In contrast, the Dictators were whiter than White Castle (fucking look at them) and sang – in an intermittent, absurdly incompetent pseudo-Caribbean dialect -- about having sex with black girls as what it would necessarily be for most guys like them: a grotesque fantasy. "Religion will save you/Civilization’s at hand… Her clothes come from Ghana and she prays to the East/She doesn’t take the white man’s flak/I still drink my soda but I’m getting confused/sometimes I wish I was black."

For some reason you can’t find these lyrics online.

Part also of their absurd will to power is little-boy chest-thumping about being the next big thing ("I knocked them dead in Dallas/They didn’t know we were Jews"), and members of the master race ("First we check to see what you eat/Then we bend down and smell your feet"), and the inclusion of Handsome Dick Manitoba (billed on the album as "Secret Weapon"), a pro-wrestler manque who steps in from time to time to keep things from getting too slick. Handsome Dick is a treasure. He sounds like he just stumbled into the studio after three hours of barking at passing cars and delivers a stirring oration on his ring supremacy ("I don’t care who ya bring in here, daddio! They’re all comin’ undah the thundah of Manitoba!") and key spot vocals in songs like the magnificent "Two Tub Man" ("I’m never gonna watch Channel 13!" – ridiculous solo break – "Edumacation ain’t for me!" – ridiculous solo break).

Why is this better than Brown Ploppy or Drunks with Guns? (Well, maybe it’s not so much better than Drunks with Guns, but we’ll leave that for a possible future posting.) Why is any particular outrage, up-to-the-minute or antique, memorable?

The weaker, but perfectly valid, of my arguments is songwriting. These songs are idiotic, but, as any fan of Uncle Dave Macon or Roger Miller or – oh sure, let’s bring them back into it – the Ramones knows, that’s not the same thing as bad. On the BÖC model of arena rock as fantasized by nerdish non-combatants, Go Girl Crazy! is as good as it gets. Adny Shernoff still turns a phrase as well as any working songwriter. If you can’t appreciate "That’s the price you have to pay/For eating burgers every day," well, you’re obviously suffering from a cultural deficiency.

The other argument, consonant with our summer-pleasures theme, has to do with an even less substantial commodity than songwriting: fun. The great thing about show business is its transparency. If you believe it, as the acting teachers say, they’ll believe it, provided you’re competent. If you’re fucking miserable, you can project that misery into your audience. And if you’re having fun, your objet d’art will be an objet d’fun.
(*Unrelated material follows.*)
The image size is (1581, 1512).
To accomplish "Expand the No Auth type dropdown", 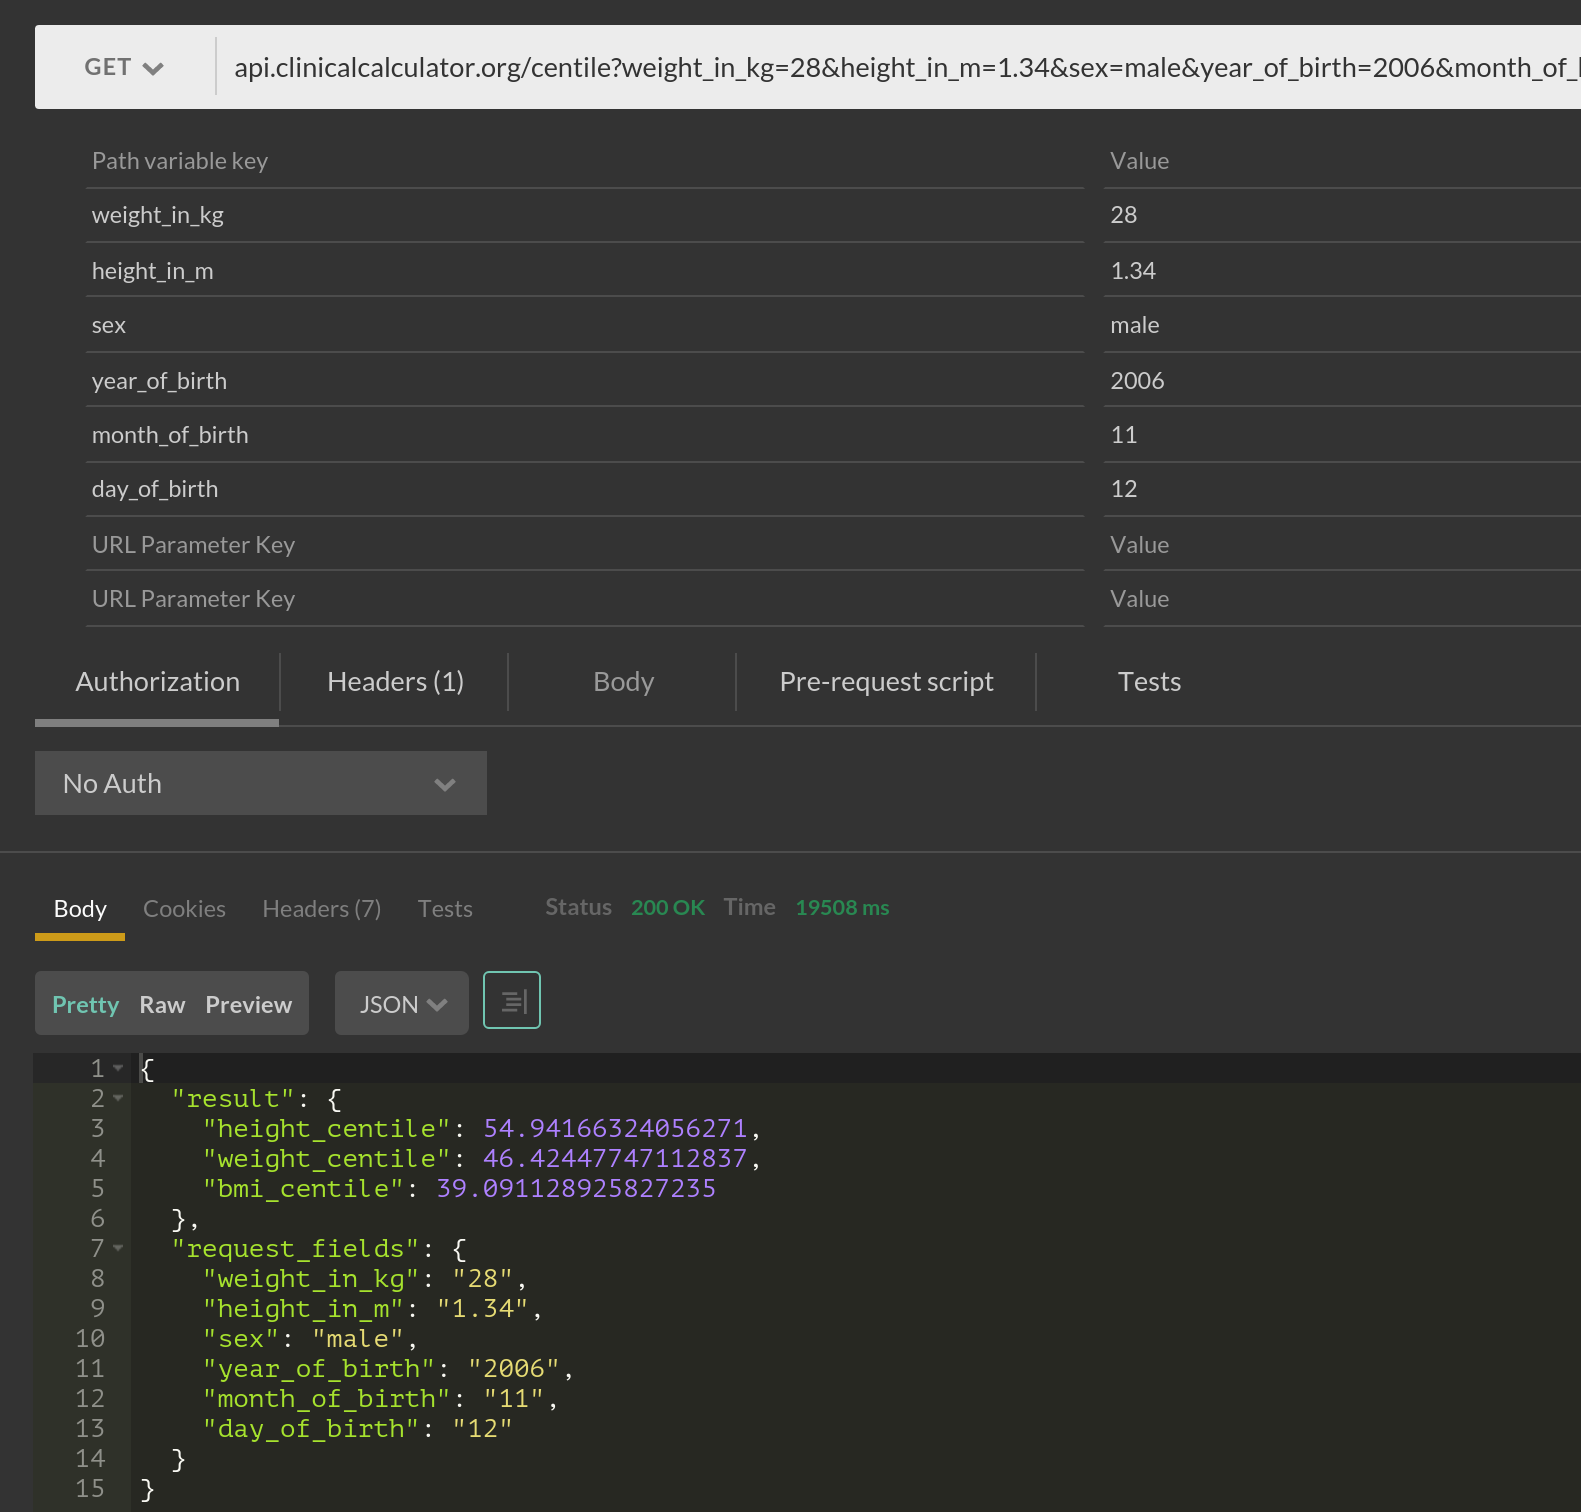I will pos(260,783).
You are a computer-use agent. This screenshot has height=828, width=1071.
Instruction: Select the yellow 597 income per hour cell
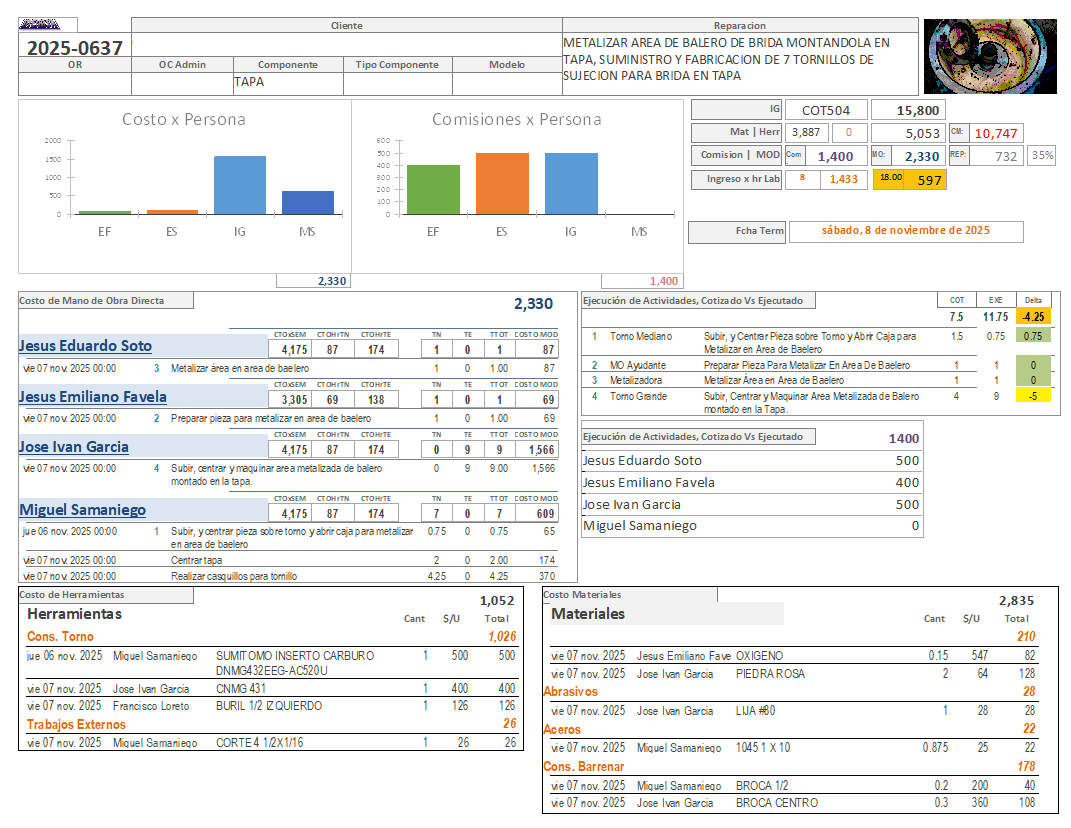click(x=929, y=180)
Professionalism is a tricky subject in rock and roll. Acquire too much of it, and you’re not fun anymore. For the Dictators this wasn’t an issue. They had Sandy fucking Pearlman producing. All they had to do was be who they were. It isn’t as easy as it sounds, but somehow they managed. They didn’t punk out, even by the easy route of irony. Well, assuming snotty and ironic aren’t the same thing. And they aren’t. When Handsome Dick sings, "The fastest car and a movie star are my only goals in life," or Adny sings, "I wanna live a rich life/And I wanna die poor," yeah, it’s funny, but they aren’t kidding. Come to think of it, are there better goals? Oh, yeah yeah, community, society, family – no, seriously: what are they?

Shernoff thinks that the Ramones were more successful than the Dics because they were more focused, but sometimes you find gems in wandering that you won’t find in a hard-target search, and the ramblings of Go Girl Crazy! are sort of picaresque – adventures unified by a single, smartass point of view. All the songs, including the numbskull covers of "I Got You Babe" (as sung by a bunch of hypermacho geeks to one another) and "California Sun," are part of the adventure: a quest for the ultimate good time on a major label’s dime. Ridiculous solos. Too much reverb, at times. Giggling asides. Cars and girls. A sopor for the weekend. Growing up. Throwing up. Being the one not to let your sons become. You may choose not to believe in it, but don’t tell me for a second that it isn’t believable. Set me free; I might know better when I’m older.